_Source passage_.
--------------------
This is the first step in an ongoing process; the eventual goal is to create a model that will generate a description of a home that can be used in the listing to sell that home.

As a first step, I'm using the tutorial here (https://www.kaggle.com/shivamb/beginners-guide-to-text-generation-using-lstms) to generate a basic word-level LSTM network to generate text based on a small sample of listings.  Subsequent work is going to build on this toy model to create the actual model.

Future innovations (listed here so I can reference this list later, listed in no particular order): 


1.   add a data generator for the model: This tutorial will be useful https://stanford.edu/~shervine/blog/keras-how-to-generate-data-on-the-fly
2.   Experiment with cleaning the data in different ways. I don't want individual phone numbers, for example, treated as tokens, because that's going to increase the number of features by a lot.
3. Relatedly, use a word2vec model for vectorization.  
4. Also relatedly, think more about how to handle certain named entities, like for example, specific bodies of water referenced in the listing (e.g., "This house sits on the shore of Lake Whatever", including "Lake Whatever" there probably isn't going to generalize well.)
5. Incorporate other features, like number of bedrooms, whether or not the property has a pool, etc. from the listings.  My plan is to feed these features in along with the word vectors and see if that helps direct the output to be more reflective of a specific property.  However, I think in order to gauge how well this works, I'll need relatively cogent text coming out of the model.  If the output is gibberish, it is hard to evaluate whether it more accurately describes like a multi-family victorian-style house or a one-story bungalow, if that makes sense.



In [None]:
!pip install tensorflow
!pip install keras



Importing the packages you need for the model:

In [None]:
# keras module for building LSTM 
from keras.preprocessing.sequence import pad_sequences
from keras.layers import Embedding, LSTM, Dense, Dropout
from keras.preprocessing.text import Tokenizer
from keras.callbacks import EarlyStopping
from keras.models import Sequential
from tensorflow.keras.utils import to_categorical
import keras.utils as ku 

# set seeds for reproducability
#from tensorflow import set_random_seed
#from numpy.random import seed
#set_random_seed(2)
--------------------
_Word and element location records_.
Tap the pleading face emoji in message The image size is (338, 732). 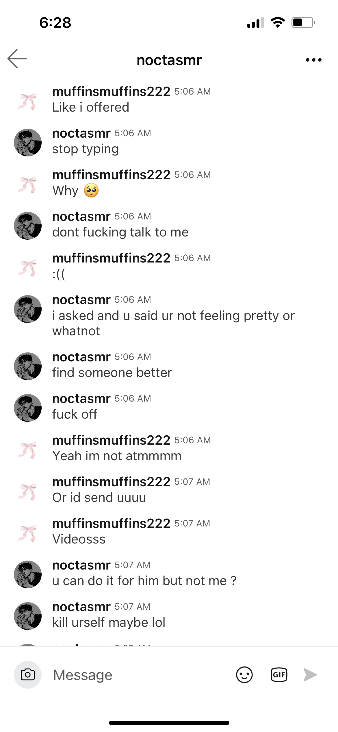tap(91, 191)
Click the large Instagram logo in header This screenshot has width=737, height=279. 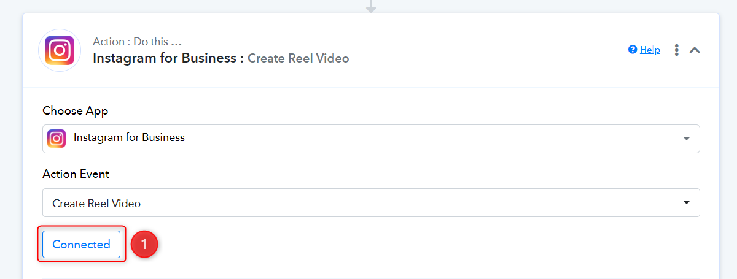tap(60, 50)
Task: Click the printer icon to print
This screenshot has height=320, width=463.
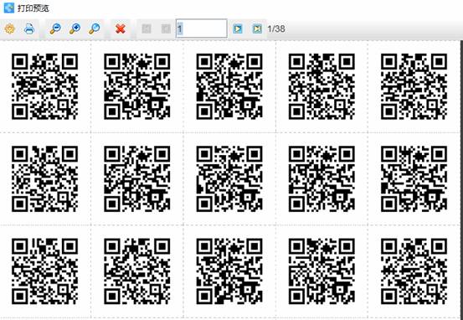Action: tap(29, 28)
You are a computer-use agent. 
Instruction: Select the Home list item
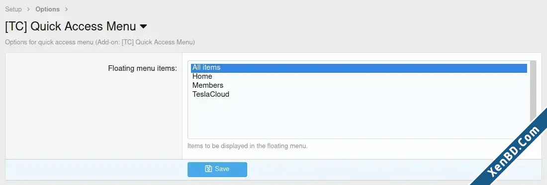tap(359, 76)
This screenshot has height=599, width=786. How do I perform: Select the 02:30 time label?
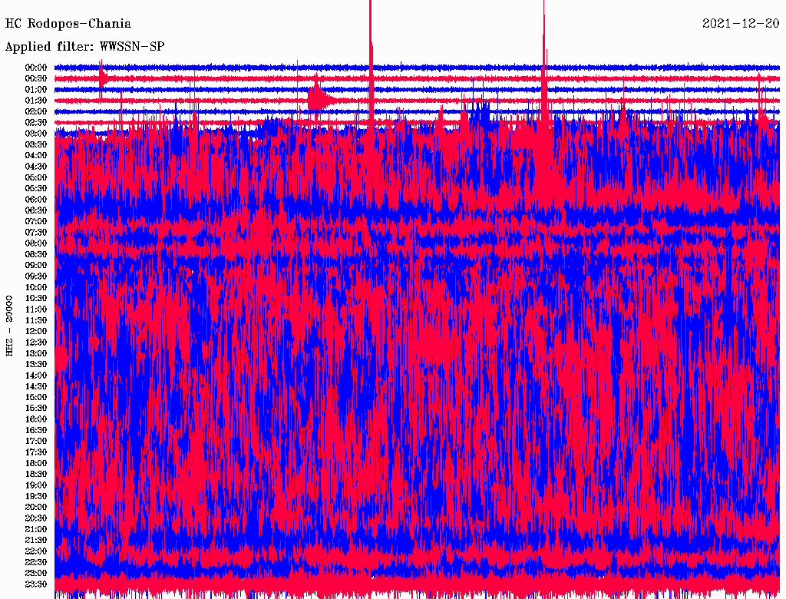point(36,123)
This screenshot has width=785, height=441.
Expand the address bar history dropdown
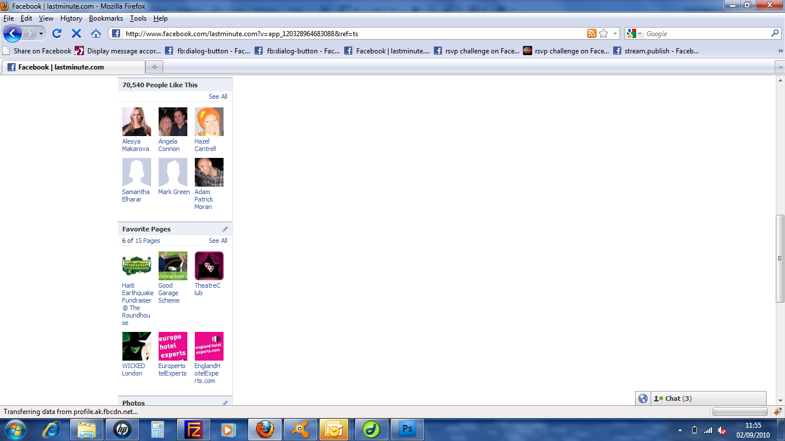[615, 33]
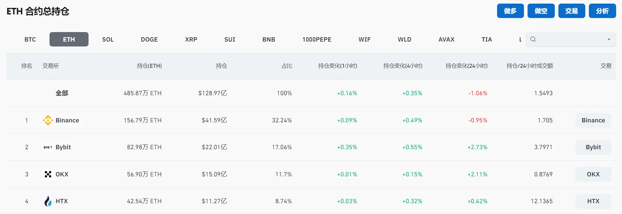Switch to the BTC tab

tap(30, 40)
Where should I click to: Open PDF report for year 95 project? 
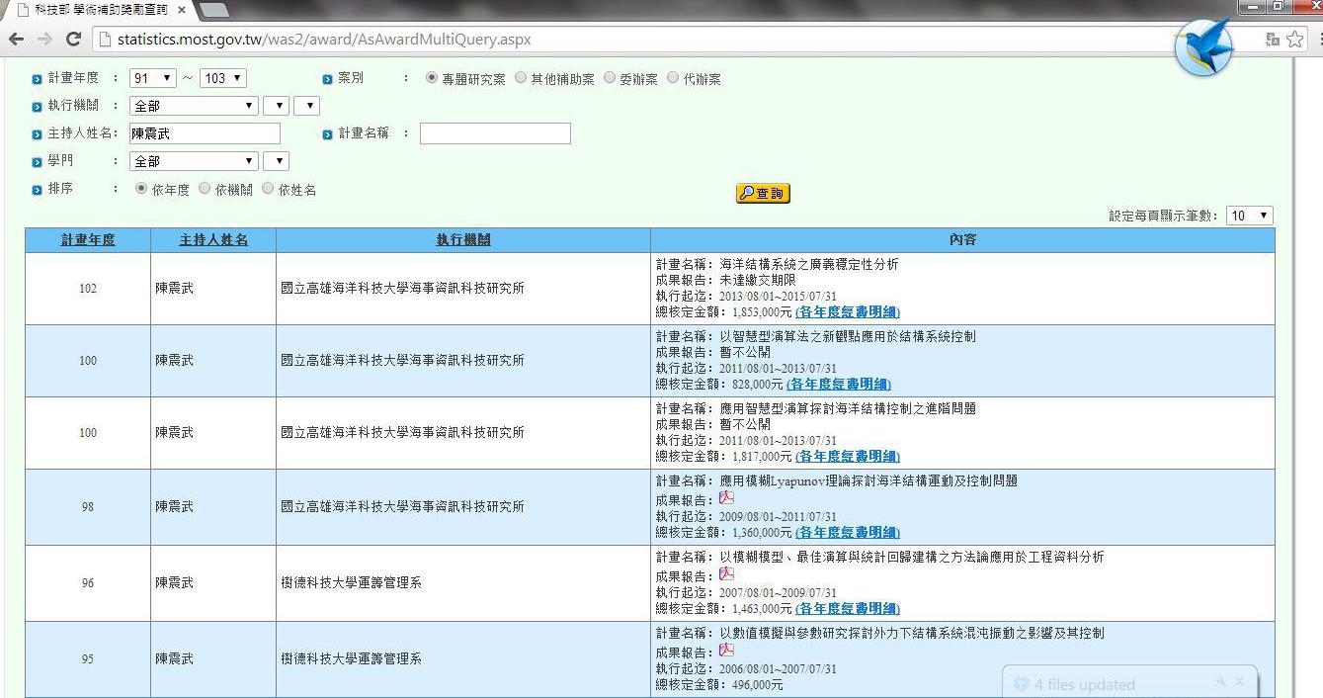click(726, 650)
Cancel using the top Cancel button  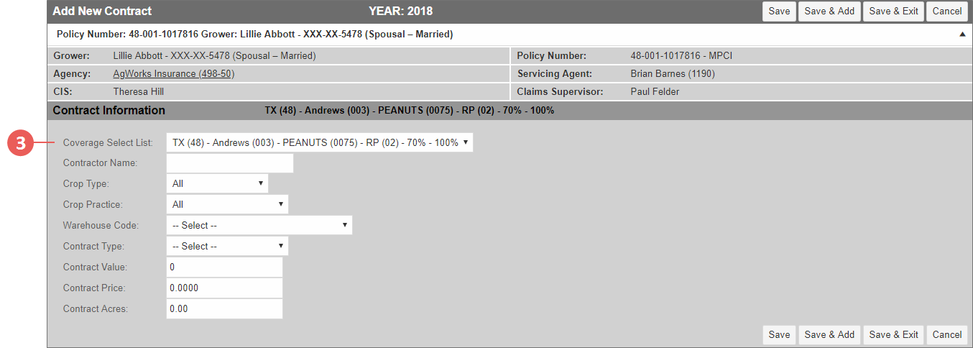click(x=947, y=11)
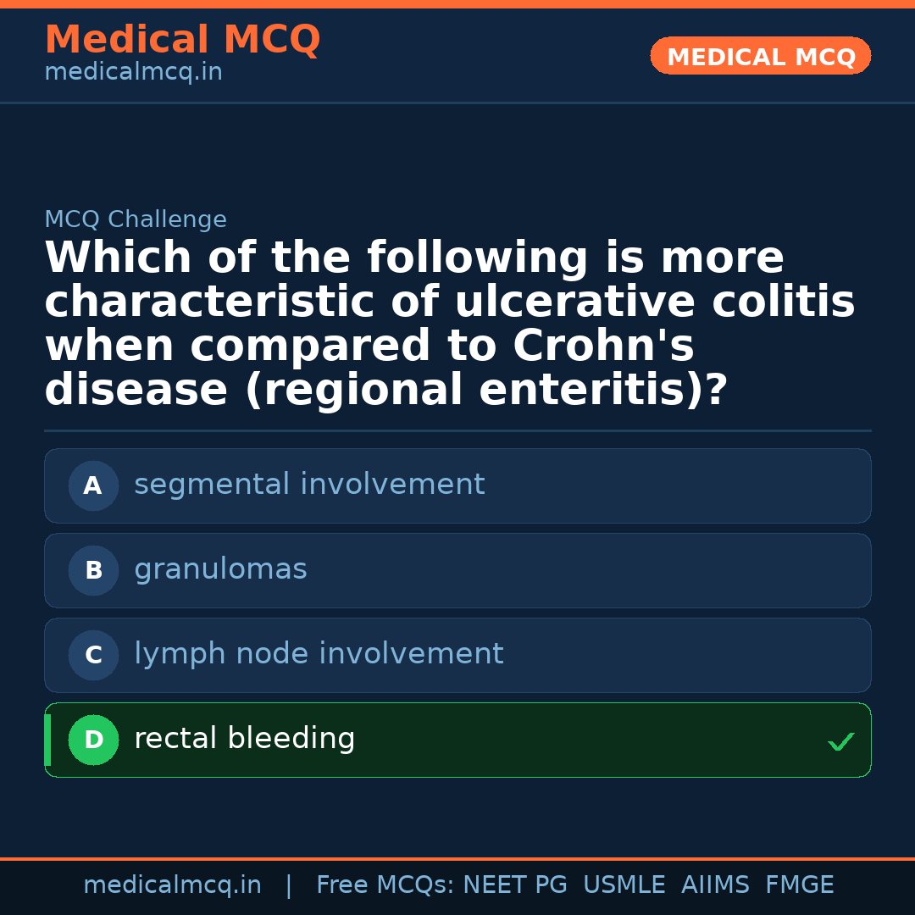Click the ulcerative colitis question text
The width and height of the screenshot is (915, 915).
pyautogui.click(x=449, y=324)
--------------------
_Written task A_. Output the listing-generator notebook verbatim between "3. Relatedly, use" and "that makes sense.", inclusive.
_Written task B_. In the listing-generator notebook, name every layer imported from keras.layers.
These records are separate material and have no connection to the listing-generator notebook.

_Right answer A_.
3. Relatedly, use a word2vec model for vectorization.  
4. Also relatedly, think more about how to handle certain named entities, like for example, specific bodies of water referenced in the listing (e.g., "This house sits on the shore of Lake Whatever", including "Lake Whatever" there probably isn't going to generalize well.)
5. Incorporate other features, like number of bedrooms, whether or not the property has a pool, etc. from the listings.  My plan is to feed these features in along with the word vectors and see if that helps direct the output to be more reflective of a specific property.  However, I think in order to gauge how well this works, I'll need relatively cogent text coming out of the model.  If the output is gibberish, it is hard to evaluate whether it more accurately describes like a multi-family victorian-style house or a one-story bungalow, if that makes sense.

_Right answer B_. Embedding, LSTM, Dense, Dropout